Bonduelle refinance sa dette par un placement privé innovant
Bonduelle ouvre le marché du placement privé européen obligataire. Le producteur de légumes placera aujourd’hui 145 millions d’euros, bien au-dessus de son ambition initiale de 100 millions, en raison du fort appétit des investisseurs institutionnels européens, assureurs et mutualistes. La transaction, arrangée par Crédit Agricole CIB pour le compte du Crédit Agricole Nord de France, offre un coupon de 3,83% à 6,5 ans (mars 2019). Un coupon jugé «attractif» par les analystes.

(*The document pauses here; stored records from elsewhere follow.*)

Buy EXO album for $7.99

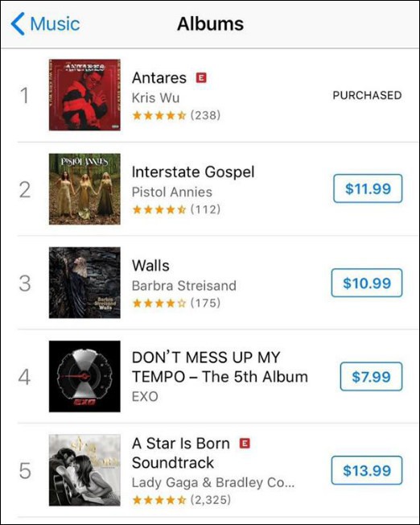coord(371,377)
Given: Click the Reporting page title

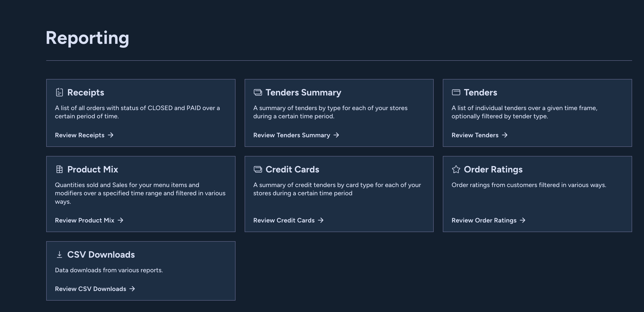Looking at the screenshot, I should 87,38.
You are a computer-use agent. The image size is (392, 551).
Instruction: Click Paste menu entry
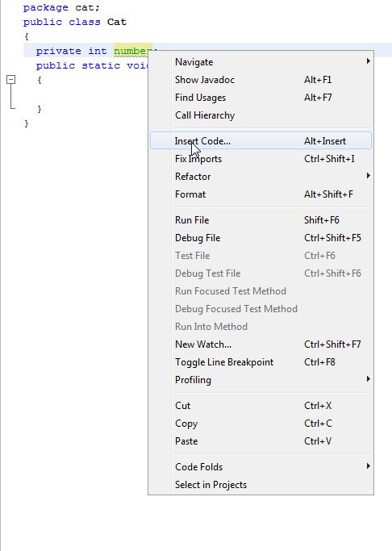(x=261, y=441)
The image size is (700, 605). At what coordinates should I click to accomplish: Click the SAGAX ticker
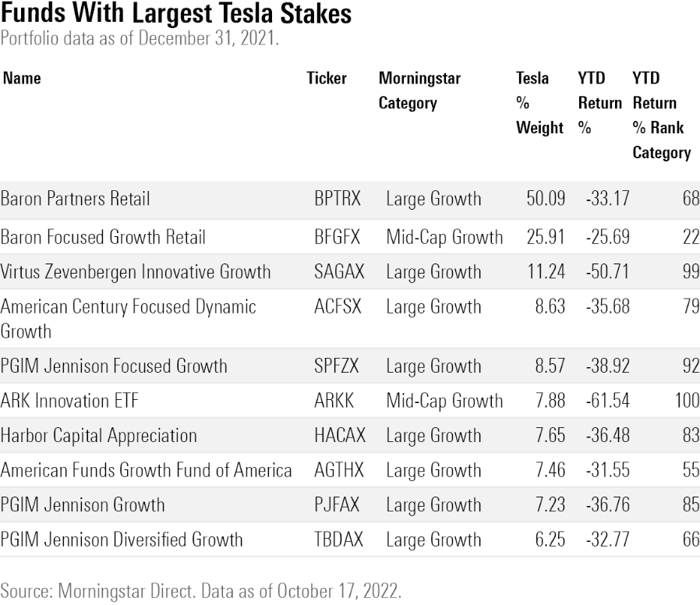point(338,271)
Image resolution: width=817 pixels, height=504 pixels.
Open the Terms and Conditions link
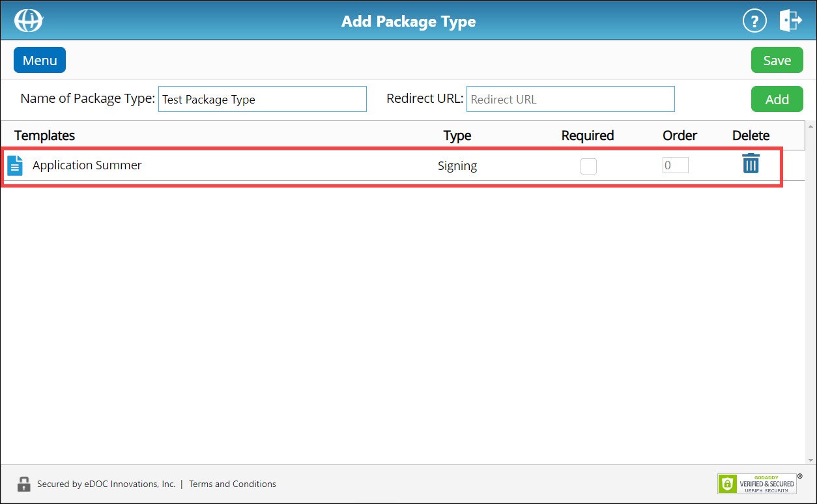232,484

Début juillet, Bonduelle avait déjà mis en place un crédit revolving, très largement sursouscrit, de 300 millions d’euros d’une maturité de 5 ans (juin 2017) auprès de sept groupes bancaires internationaux. Un financement qui limite le coût de la dette du groupe à 3,5%.
Ces deux opérations de l’été permettent à Bonduelle d’assurer le financement de ces acquisitions depuis le début de l’année – Coubanskie Conservi en Russie, des sites de légumes surgelés d’Allens aux Etats-Unis, et la conserverie Kelet-Food en Hongrie, dont Portzamparc estime le coût global à 100 millions d’euros – et de refinancer par anticipation la composante obligataire des Obsaar (obligations à bons de souscription et/ou d’acquisition d’actions remboursables) 2007 et 2009, soit 150 millions d’échéance juillet 2013 et 140 millions d’échéance avril 2014.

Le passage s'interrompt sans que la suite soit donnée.